For more on all this, we turn to Karen Holt, deputy editor of Publishers Weekly, a magazine that covers books and the book publishing industry.
Karen, how did it happen that a young woman with no previous writing got such a publishing deal?
KAREN HOLT, Publishers Weekly: Well, she was only 17, when, through some personal connections, she ended up in discussions with this book packager. They heard her story. They thought there might be an interesting book in it. They helped her develop the initial chapters. And, based on those chapters, Little, Brown offered her this rather lucrative deal.
JEFFREY BROWN: And this book is aimed at what is often called the chick-lit market, correct?
KAREN HOLT: Well, yes. I mean, it was never labeled as chick-lit, but it certainly has many of those characteristics.
JEFFREY BROWN: Now, she seems to have taken passages from some well-known books out there in the same genre. So how does that happen? How did nobody see it until outsiders, in this case the Harvard Crimson?
KAREN HOLT: Well, I don't think it's that surprising that no one saw it. I mean, I think in order to have recognized the similarities, one would have obviously have had to have read these other books. And, in this case, there just didn't happen to be anyone involved with these books who either had read those books or remembered those similarities.
JEFFREY BROWN: But one would think, naturally, of an editor. So are you saying there's not that much oversight in a case like this or they just rely on the author?
KAREN HOLT: Absolutely. There really is no process for checking, for vetting any book to see if there is plagiarism.
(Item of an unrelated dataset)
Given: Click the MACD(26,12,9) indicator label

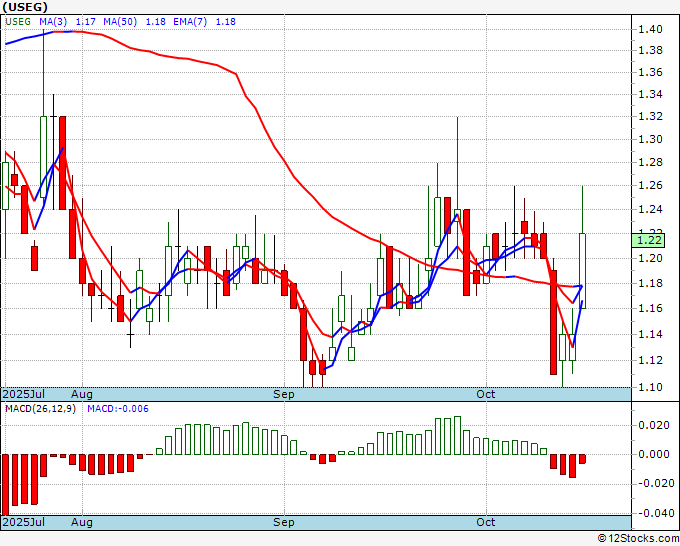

I mean, clearly, they rely on the honesty of their author; you know, clearly they have the expectation that this is original work.
But there's very, very little, if anything, done in the way of checking or vetting a manuscript to make sure that they haven't plagiarized anything.
JEFFREY BROWN: Now, what exactly is a book packager? I should say that no one is accusing Alloy Entertainment of plagiarism in this case, but what exactly is their role?
KAREN HOLT: Well, these are sort of -- I wouldn't say they're hidden, but they're certainly a part of the book industry that isn't talked about very much publicly.
They're used quite often. What they do is they come up with book ideas. They work very closely with authors to shape manuscripts; they edit manuscripts; they come up with concepts; and they find authors to write the books.
In a sense, in a lot of cases it's kind of a form of outsourcing for the publisher, where a lot of the editorial functions that you would assume that a publisher is doing actually the book packager is doing.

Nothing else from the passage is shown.